Pastors are the Theologians of the Church: Despite assumptions to the contrary, the pastoral office remains the burden of the church’s theological leadership, regardless of the vocational context of professional theologians and scholars. Or to say it again, the burden of maintaining the theological and ethical integrity of the people of God is inevitably linked to an office within the church, not to a group of people with intellectual gifting. Insofar as pastors bear the day-to-day burden of teaching and leading God’s people, they simply are the theological leaders of the church. As goes the pastoral community, so goes the church (57).

Church is the Home of Theology: The native home of theology is the church, and the responsibility of the church’s theological leadership lies with the pastoral community (77).

The Value of Ecclesial Theological Projects: The ecclesial theologian frames up, in very clear terms, the ecclesial stakes of [an academic] project (91).

The Nature of Ecclesial Theological Projects: [Eduard] Thurneysen demonstrates a robust grasp of his contemporary theological discussion partners. But his work does not show a preoccupation with the secondary literature or an acute need to forestall the critiques of other scholars (93).

The Need for Generalists: But without generalist accounts, specialists lose their ability to adequate interpret their own narrow data against the backdrop of the whole; the forest is lost for the trees (96).

The Freedom of the Generalist: Without the pressure of academic guilds, ecclesial theologians have more freedom to engage the cross-guild projects that are explicitly generalist, and thus more readily theological and pastoral (97).

The Necessity of Theological Study for the Pastor: Whether he is an ecclesial theologian or not, theological study isn’t something a pastor fits into his schedule when he’s completed his pastoral duties; it is part and parcel of his pastoral duties (111).

The Testimony of a Pastor-Theologian on the Use of Time and Productivity: “Of course the single greatest challenge is time. There is not enough! This will always be the most significant constraint on the work of an ecclesial theologian.
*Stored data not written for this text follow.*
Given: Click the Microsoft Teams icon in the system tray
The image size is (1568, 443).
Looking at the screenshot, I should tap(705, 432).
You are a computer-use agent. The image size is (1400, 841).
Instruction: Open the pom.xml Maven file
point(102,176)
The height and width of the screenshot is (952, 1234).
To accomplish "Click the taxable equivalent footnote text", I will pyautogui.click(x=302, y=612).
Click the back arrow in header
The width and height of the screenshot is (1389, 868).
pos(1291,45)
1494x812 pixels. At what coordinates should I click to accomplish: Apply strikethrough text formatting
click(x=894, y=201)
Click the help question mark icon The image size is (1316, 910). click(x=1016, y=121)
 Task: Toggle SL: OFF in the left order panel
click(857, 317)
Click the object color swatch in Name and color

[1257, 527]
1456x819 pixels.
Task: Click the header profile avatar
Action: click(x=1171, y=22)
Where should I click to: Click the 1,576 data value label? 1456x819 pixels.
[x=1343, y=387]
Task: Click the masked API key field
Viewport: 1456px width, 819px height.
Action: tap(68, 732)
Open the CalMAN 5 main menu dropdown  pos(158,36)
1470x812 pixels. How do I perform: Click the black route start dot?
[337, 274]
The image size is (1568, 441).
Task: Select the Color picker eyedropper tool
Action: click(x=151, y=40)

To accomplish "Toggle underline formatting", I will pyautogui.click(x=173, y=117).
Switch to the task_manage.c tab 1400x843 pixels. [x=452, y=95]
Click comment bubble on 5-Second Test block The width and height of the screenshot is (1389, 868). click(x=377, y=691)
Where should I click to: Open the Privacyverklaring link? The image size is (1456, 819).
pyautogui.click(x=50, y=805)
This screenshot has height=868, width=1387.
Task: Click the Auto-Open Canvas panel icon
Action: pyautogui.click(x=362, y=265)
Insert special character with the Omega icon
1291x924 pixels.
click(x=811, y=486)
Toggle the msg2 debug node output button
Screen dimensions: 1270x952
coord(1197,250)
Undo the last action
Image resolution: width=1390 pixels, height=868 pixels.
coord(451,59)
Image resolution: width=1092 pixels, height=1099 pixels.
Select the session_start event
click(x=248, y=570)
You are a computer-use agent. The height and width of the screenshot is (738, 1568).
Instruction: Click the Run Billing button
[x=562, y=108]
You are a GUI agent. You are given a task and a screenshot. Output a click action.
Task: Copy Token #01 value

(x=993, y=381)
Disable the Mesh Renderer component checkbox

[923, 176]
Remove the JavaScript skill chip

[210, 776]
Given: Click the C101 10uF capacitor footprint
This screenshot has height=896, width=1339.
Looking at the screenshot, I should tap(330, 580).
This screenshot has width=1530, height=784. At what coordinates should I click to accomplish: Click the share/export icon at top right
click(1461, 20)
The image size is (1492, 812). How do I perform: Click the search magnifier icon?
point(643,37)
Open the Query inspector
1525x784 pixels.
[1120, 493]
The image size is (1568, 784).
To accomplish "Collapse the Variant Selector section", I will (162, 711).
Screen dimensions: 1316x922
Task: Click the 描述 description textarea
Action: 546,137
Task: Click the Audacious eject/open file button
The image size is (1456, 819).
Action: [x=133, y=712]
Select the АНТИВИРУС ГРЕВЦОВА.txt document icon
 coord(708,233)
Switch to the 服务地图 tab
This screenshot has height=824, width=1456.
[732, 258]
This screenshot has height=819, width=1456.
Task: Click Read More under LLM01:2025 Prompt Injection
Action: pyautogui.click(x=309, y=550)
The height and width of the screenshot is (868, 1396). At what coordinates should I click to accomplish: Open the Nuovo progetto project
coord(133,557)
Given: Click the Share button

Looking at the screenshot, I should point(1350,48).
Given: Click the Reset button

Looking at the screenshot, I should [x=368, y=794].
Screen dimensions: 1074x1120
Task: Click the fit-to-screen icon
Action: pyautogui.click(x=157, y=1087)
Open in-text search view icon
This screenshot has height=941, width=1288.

It means I need to be highly efficient in the ways I use my time. It means I have to learn to be content with producing less work more slowly. And it means I have to resist the temptation to rush” (119).

Theology Serves the Church: Theology serves the church, not the other way around; she’s a hand-maiden, not a god. If in a pastor’s quest to serve the church universal he neglects the church local, those to whom he has a very concrete commitment, then one ought to wonder if he is really serve the church at all. Besides, all our scholarship ought to drive us deeper into our love for god and his people. If it’s not, then what are we really studying for (122)?